(PROBLEM DESCRIPTION):
Make an exact copy of the listing below.

(INPUT FOR THIS TASK):
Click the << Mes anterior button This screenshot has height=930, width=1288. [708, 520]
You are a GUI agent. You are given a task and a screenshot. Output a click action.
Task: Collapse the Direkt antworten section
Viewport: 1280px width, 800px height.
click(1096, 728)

(RESPONSE):
Click the << Mes anterior button This screenshot has height=930, width=1288. [708, 520]
You are a GUI agent. You are given a task and a screenshot. Output a click action.
Task: Collapse the Direkt antworten section
Viewport: 1280px width, 800px height.
click(1096, 728)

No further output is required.